A new generation of tools that utilize both CPUs and FPGAs has been created as a result. The two could be merged in this configuration on a single chip known as a “system-on-chip” with shared memory. As an alternative, they can be separate chips linked together through a PCI interface. Both Intel’s OneAPI and AMD’s Vitis Unified Development environment employ this technique.
Tools specific to a domain
Another intriguing subject is tools that are domain-specific and produce designs specifically for certain uses. The machine learning industry, where FPGA technology has shown considerable promise, uses these technologies the most frequently. These tools typically provide the best architecture for a model from a well-known machine learning framework, such as PyTorch or TensorFlow.
This translates to the fact that FPGAs can be used by software developers without needing any technical expertise and still produce a good performance. Community resources for this include FINN and HLS4ML.
Conclusion
Throughout the history of the FPGA industry, several initiatives have been made to establish development languages that are superior to Verilog or VHDL. From community-based efforts to develop HDLs in more approachable programming languages to HLS tools that attempt to translate standard software code into high-performance hardware. The most successful advancement has been the creation of domain-specific tools that can produce effective FPGA designs for certain purposes, including machine learning.

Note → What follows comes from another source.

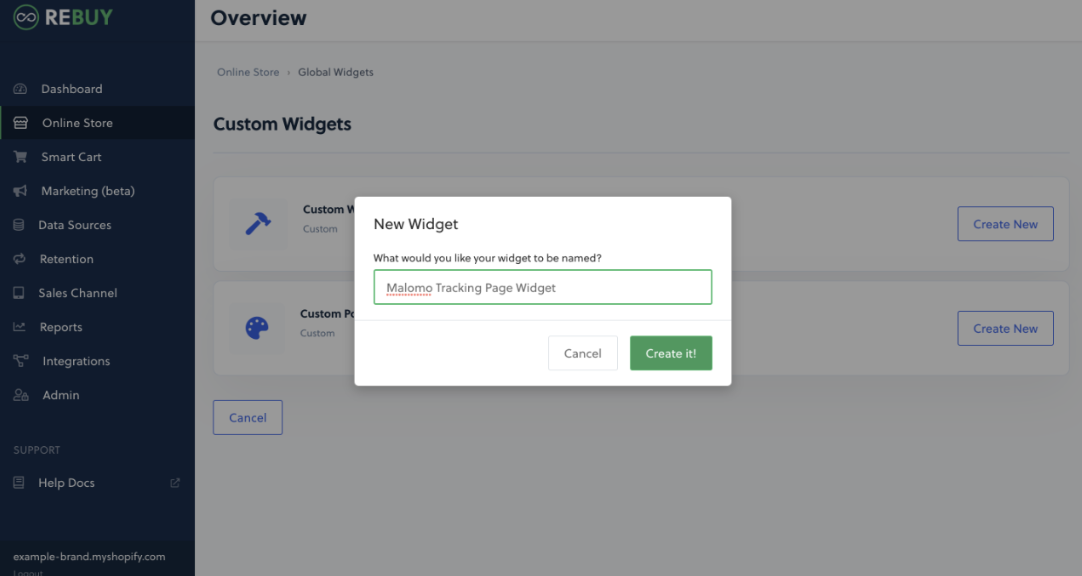The height and width of the screenshot is (576, 1082).
Task: Open Help Docs from the sidebar
Action: pyautogui.click(x=66, y=483)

These new tools and languages advance FPGA technology because they can produce FPGA-level performance with a great deal less effort during development. Sadly, they can only do so in certain circumstances. VHDL and Verilog still have a bright future because of their innate capacity to model circuits at the RTL level and their widespread industry use. The best thing that engineers can do is educate themselves on these HDLs while remaining receptive to new information and eager to participate in the development of these new tools. The FPGA community could expand as a result, and productivity might rise.